A University of Otago investment in cutting-edge IBM
supercomputing will open new opportunities for its
researchers, deputy vice-chancellor, research and enterprise,
Prof Richard Blaikie says.
Otago University and the University of Auckland co-funded the
purchase of the IBM system, which is based at Auckland's
Centre for eResearch and forms part of a new collaboration
called the New Zealand eScience Infrastructure (NeSI).
The investment adds about 3000 processing cores - equivalent
to about 750 times the number of cores in a modern laptop
computer - to the centre's supercomputing capacity.

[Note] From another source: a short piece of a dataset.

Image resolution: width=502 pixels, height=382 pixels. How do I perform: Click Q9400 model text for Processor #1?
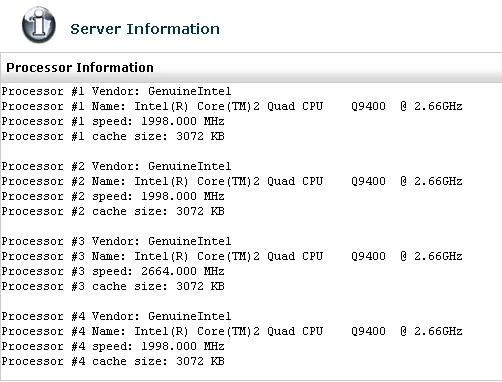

Prof Blaikie said while the cores were the same as those
found in everyday computers, getting them working together
was what made the system special.
''Rather than having an orchestra of 100 musicians each doing
their own thing and not being that particularly well
co-ordinated, it's really orchestrating them so that they are
all working in concert.''
Having access to the supercomputing power, which was a step
up from what the university previously could offer, would
open new opportunities for its researchers, he said.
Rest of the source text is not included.